PASSAGE PROVIDED:
################

I don't think the unit-testing use case is a good one -- unit tests should be testing the actual production code path. I see that the required test setup would be complex, but IMO it's better to have simpler production code and complex unit tests than complex unused production code and simple unit tests!

makes sense! The changes here were undone and TestVectorUtilSupport, BaseVectorizationTestCase were modified in the next revision to exercise the native code path by obtaining and invoking method handle for dotProduct(MemorySegment a, MemorySegment b) where 'a' and 'b' are constructed as off-heap MemorySegments.

msokolov · 2024-11-01T13:48:27Z

lucene/core/src/java21/org/apache/lucene/internal/vectorization/PanamaVectorUtilSupport.java

+   * heap. For target-vector, copying to off-heap memory will still be needed but allocation can
+   * happen once per scorer.
+   *
+   * <p>Q3. Should JMH benchmarks measure the performance of this method? A3. No, because they would


These comments are helpful for the PR, but I think in the actual code we would want to simplify and maybe say something like: do not call in production. Indeed we could possibly even add an assert false: "inefficient implementation, do not use" ? And in production fall back to the non-native impl

The assert false:... won't be necessary after undoing the changes as the old code wraps input byte[] into on-heap MemorySegment and native implementation is not exercised with that condition.

msokolov · 2024-11-01T13:49:44Z

lucene/core/src/java21/org/apache/lucene/internal/vectorization/PanamaVectorUtilSupport.java

+   * @param numBytes Dimension of the byte vector
+   * @return offHeap memory segment
+   */
+  public static MemorySegment offHeapByteVector(int numBytes) {


maybe put "random" in the name so we can easily tell this is creating a random value

I changed the implementation slightly to simply copy the input byte[] to off-heap MemorySegment. The process of populating the byte[] with random bytes will happen outside this method in the next revision.

msokolov · 2024-11-01T13:51:10Z

lucene/core/src/java21/org/apache/lucene/internal/vectorization/PanamaVectorUtilSupport.java

+      try {
+        int limit = (int) a.byteSize();
+        return (int) NativeMethodHandles.DOT_PRODUCT_IMPL.invokeExact(a, b, limit);
+      } catch (Throwable ex$) {


what are we trying to catch here?

WrongMethodTypeException and anything else (Throwable) propagated by underlying method handle. WrongMethodTypeException is a subclass of Throwable.

msokolov · 2024-11-01T13:55:21Z

...g/apache/lucene/internal/vectorization/Lucene99MemorySegmentScalarQuantizedVectorScorer.java

@@ -0,0 +1,407 @@
+/*


…lement int8 dotProduct in C using Neon and SVE intrinsics respectively. Fallback to Neon if SVE instructions are not supported by target platform

…if native dot-product is enabled. Simplifyy JMH benchmark code that tests native dot product. Incorporate other review feedback

goankur · 2024-11-07T01:54:58Z

Quick Update

Changes to use native dot-product for both int7 scalar-quantized and raw vectors have been integrated in core/src/java21
Lucene99ScalarQuantizedVectorScorer was modified to use Lucene99MemorySegmentFlatVectorScorer when PanamaVectorizationProvider is enabled.

################

Recorded data:

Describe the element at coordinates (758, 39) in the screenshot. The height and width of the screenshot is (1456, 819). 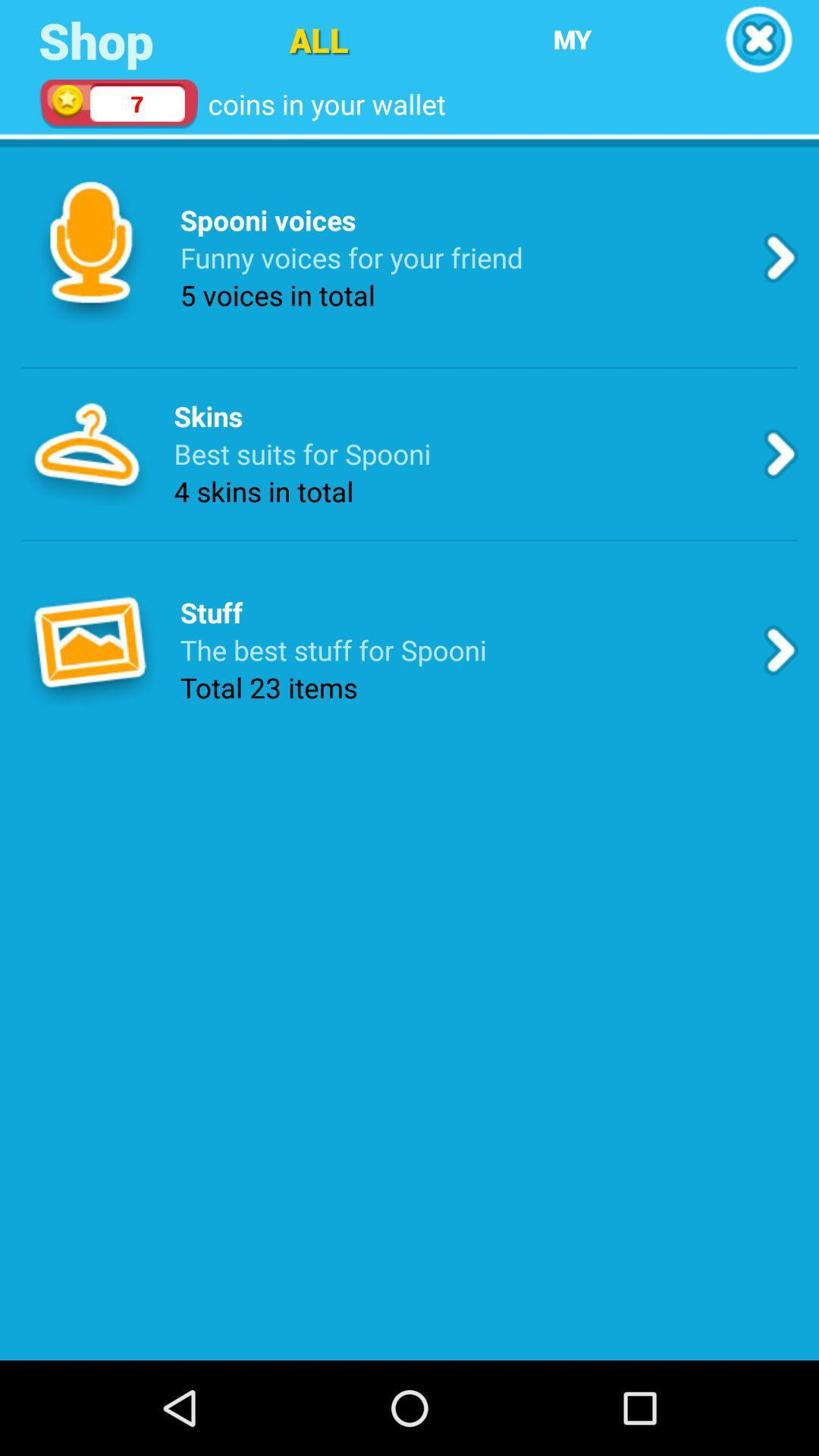
I see `showx exit option` at that location.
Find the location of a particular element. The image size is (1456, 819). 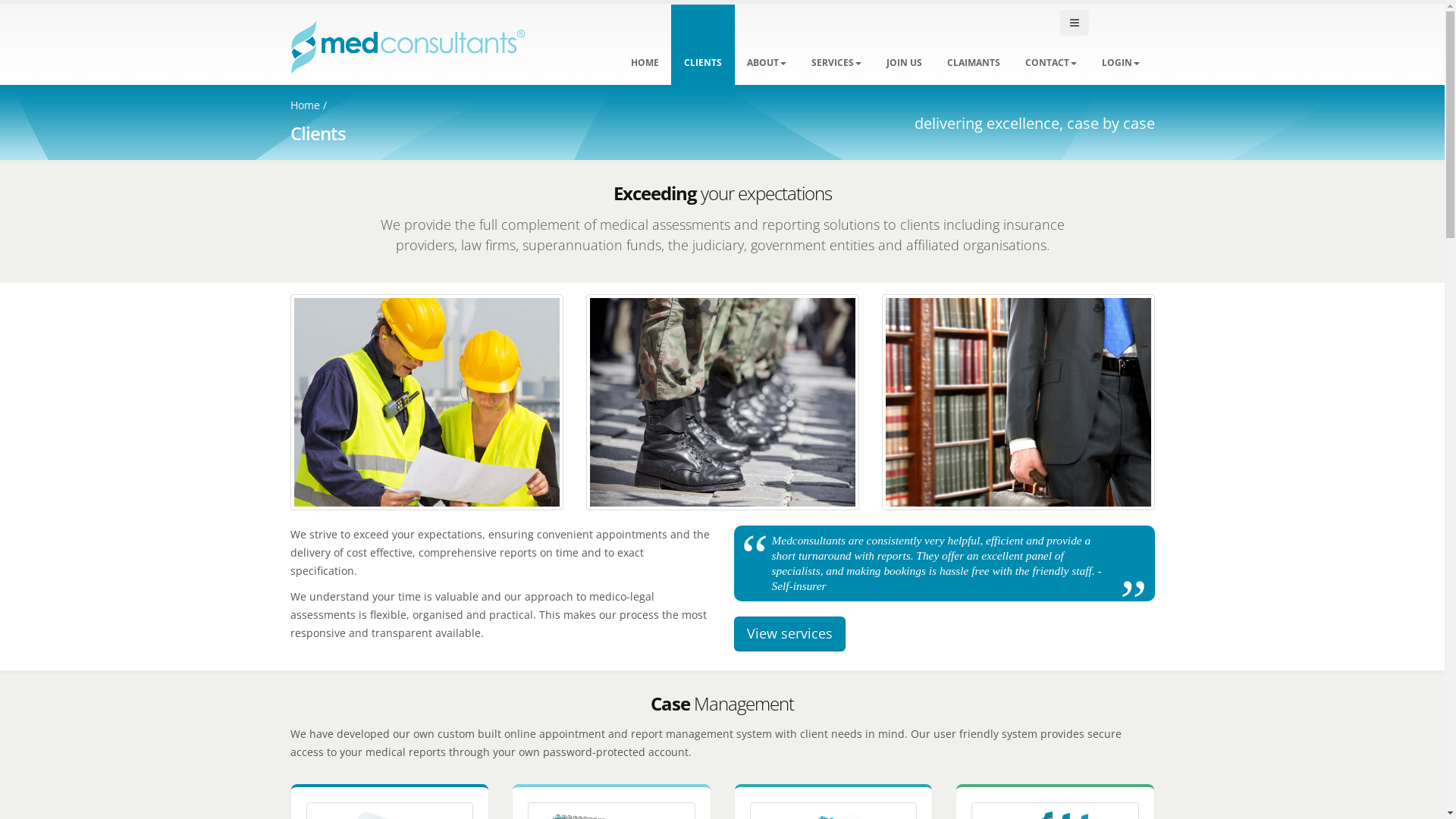

'View services' is located at coordinates (789, 634).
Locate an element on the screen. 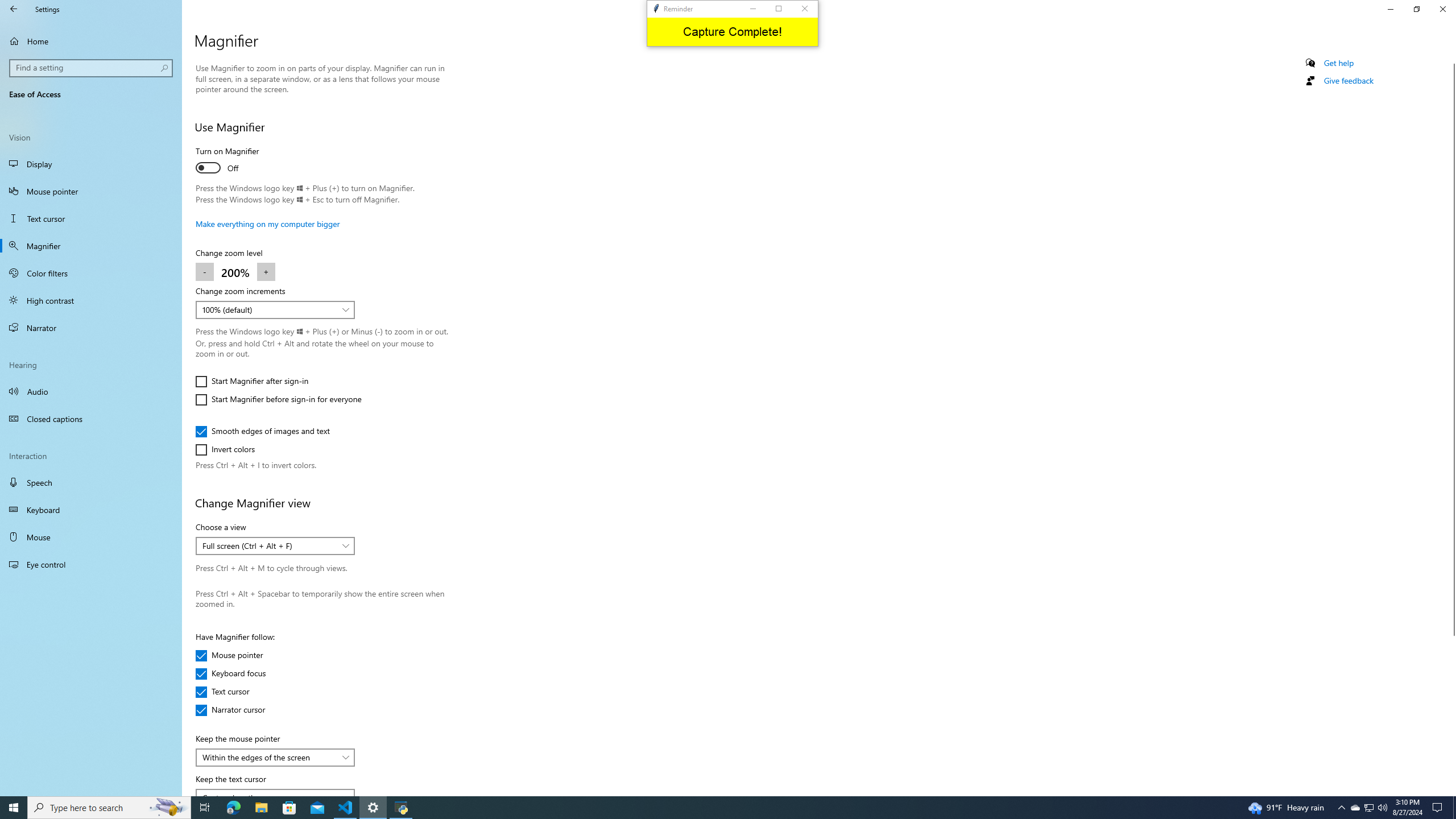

################

JOB 1:
From the review thread above, write out the passage starting at "msokolov · 2024-11-01T13:48:27Z" and ending at "once per scorer.".
JOB 2:
Condense the paragraph in the review thread that begins "makes sense! The changes here" into a short bulleted list that keeps its main facts.
JOB 3:
Extend the review thread about the native dot-product changes with a few more lines that follow on from its final sentence.

FINAL ANSWER 1:
msokolov · 2024-11-01T13:48:27Z

lucene/core/src/java21/org/apache/lucene/internal/vectorization/PanamaVectorUtilSupport.java

+   * heap. For target-vector, copying to off-heap memory will still be needed but allocation can
+   * happen once per scorer.

FINAL ANSWER 2:
- The changes were undone.
- In the next revision, TestVectorUtilSupport and BaseVectorizationTestCase were modified to exercise the native code path.
- They do this by obtaining and invoking a method handle for dotProduct(MemorySegment a, MemorySegment b).
- Both 'a' and 'b' are constructed as off-heap MemorySegments.

FINAL ANSWER 3:
Unit tests in TestVectorUtilSupport have been expanded to exercise native dot-product code.
JMH benchmarks contain methods to benchmark performance of compiler auto-vectorized implementation and manually vectorized implementation.
test.native.dotProduct system property has been added to gradle/testing/randomization.gradle to enable randomized testing of native code.
Running using KnnPerfTest tool (in luceneutil) on 768 dimensional mpnet vectors show ~25% reduction in latency compared to baseline.

What's next

A lot of code in Lucene99MemorySegmentScalarQuantizedVectorScorer was duplicated from Lucene99ScalarQuantizedVectorScorer and modified to enable code path that uses native dotProduct. This is because the native code only works with off-heap memory and new implementation needs to pass vectors as off-heap MemorySegment to native code.

It is for this (and performance) reasons that a MemorySegment slice containing vector bytes is obtained from underlying MemorySegmentAccessInput and passed to native dotProduct. A flip side is that query vector has to be copied to an off-heap buffer.

I don't like the fact that so much code had to be duplicated to make this work, so I am going to take a stab to see if there is an opportunity to minimize the duplication.

I will also try to improve the coverage of unit tests although the changes in Lucene99ScalarQuantizedVectorScorer are gated behind flag -Constants.NATIVE_DOT_PRODUCT_ENABLED which is toggled by randomized testing so it should exercise the existing tests for raw and scalar quantized vectors with and without native dotProduct.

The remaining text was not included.